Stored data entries
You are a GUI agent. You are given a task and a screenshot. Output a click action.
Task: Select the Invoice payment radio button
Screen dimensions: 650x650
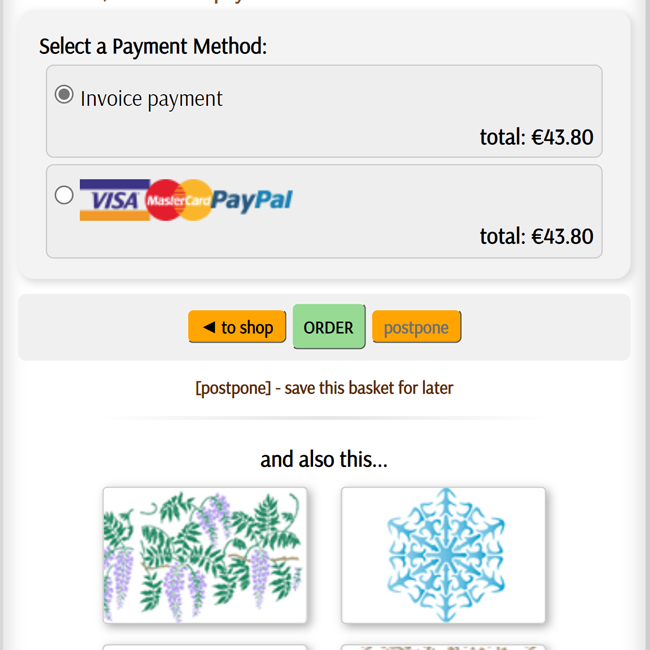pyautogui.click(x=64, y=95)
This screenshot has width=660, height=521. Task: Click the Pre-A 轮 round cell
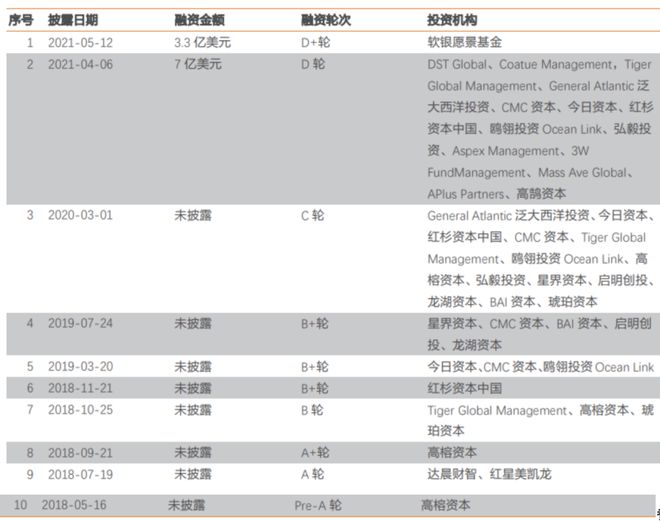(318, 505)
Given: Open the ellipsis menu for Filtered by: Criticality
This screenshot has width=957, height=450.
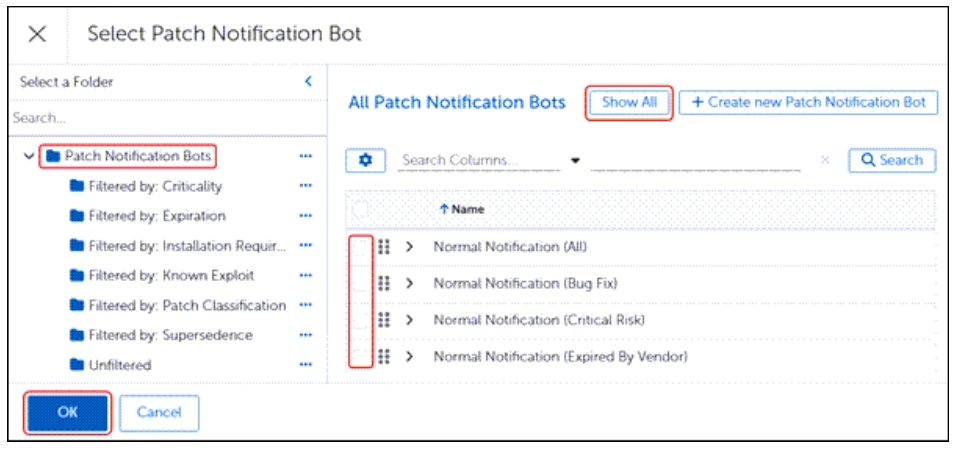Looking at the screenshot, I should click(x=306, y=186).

■ TRY IT: Quote each record exactly as it stands, minus the pictures.

■ SOLUTION TO THIS TASK:
You are a GUI agent. You are given a task and a screenshot. Output a click action.
Task: Select the Invoice payment radio button
Screen dimensions: 650x650
pyautogui.click(x=64, y=95)
This screenshot has width=660, height=521. Task: Click the Pre-A 轮 round cell
(318, 505)
Given: Open the ellipsis menu for Filtered by: Criticality
This screenshot has width=957, height=450.
Looking at the screenshot, I should click(x=306, y=186).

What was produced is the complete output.